Gazi Mustafa Kemal Paşa şöyle diyor;
"Beliren Millî Mücadele, dış istilâya karşı vatanın kurtuluşunu biricik hedef saydığı halde bu Millî Mücadele'nin başarıya ulaştıkça, evre evre bugünkü döneme kadar millî irade yönetiminin bütün esaslarını ve şekillerini gerçekleştirmesi doğal ve kaçınılmaz bir tarihsel gidiş idi.

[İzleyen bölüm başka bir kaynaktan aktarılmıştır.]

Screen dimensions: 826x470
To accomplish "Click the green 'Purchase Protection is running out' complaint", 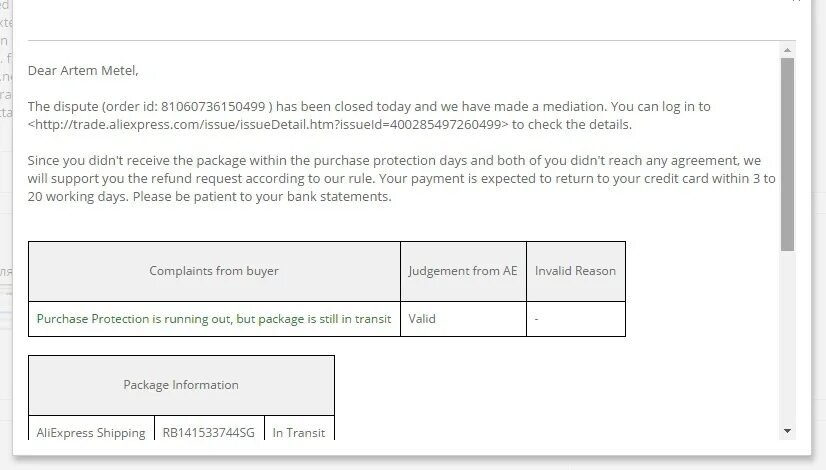I will tap(214, 319).
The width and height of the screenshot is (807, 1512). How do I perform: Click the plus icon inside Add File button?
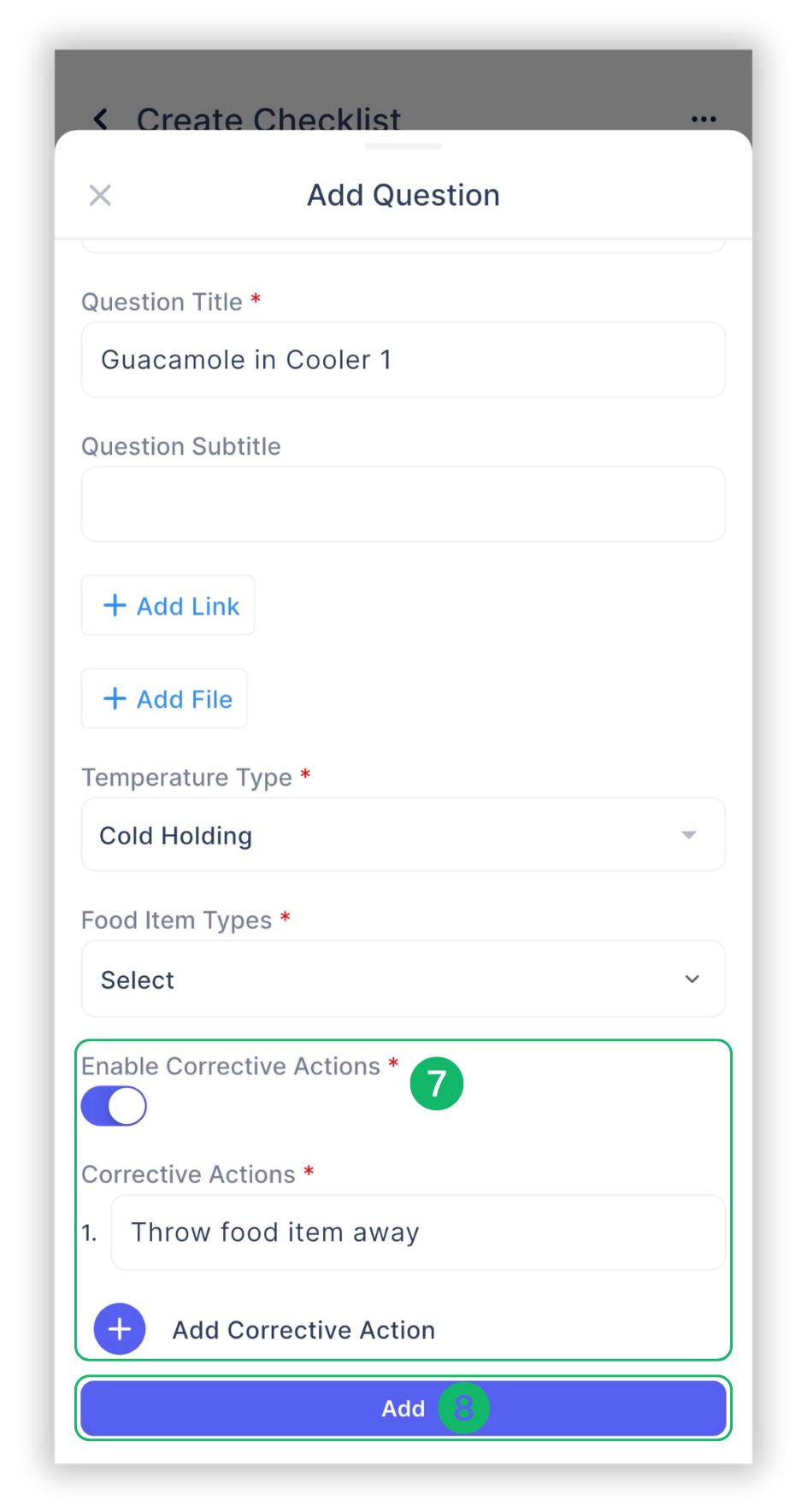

Bu önüne geçilmez tarihsel gidişi, geleneksel alışkanlığıyla derhal hisseden padişah hanedanı, ilk andan itibaren Millî Mücadele'nin amansız düşmanı oldu. Bu kaçınılmaz tarihsel gidişi ilk anda ben de gördüm ve hissettim. Fakat, sonuna kadar devam eden bu duygularımızı ilk anda tam olarak göstermedik ve ifade etmedik.
Gelecek ihtimaller üzerine fazla demeç, giriştiğimiz gerçek ve maddî mücadeleye, hayal niteliğini verebilirdi; dış tehlikenin yakın etkileri karşısında, etkilenenler arasında, geleneklerine ve fikrî yeteneklerine ve ruhî durumlarına uymayan muhtemel değişikliklerden ürkeceklerin, ilk anda direnmelerini uyarabilirdi.
Başarı için pratik ve sağlam yol, her evreyi zamanı geldikçe uygulamaktı. Milletin gelişme ve yükselmesi için kurtuluş yolu bu idi. Ben de böyle hareket ettim.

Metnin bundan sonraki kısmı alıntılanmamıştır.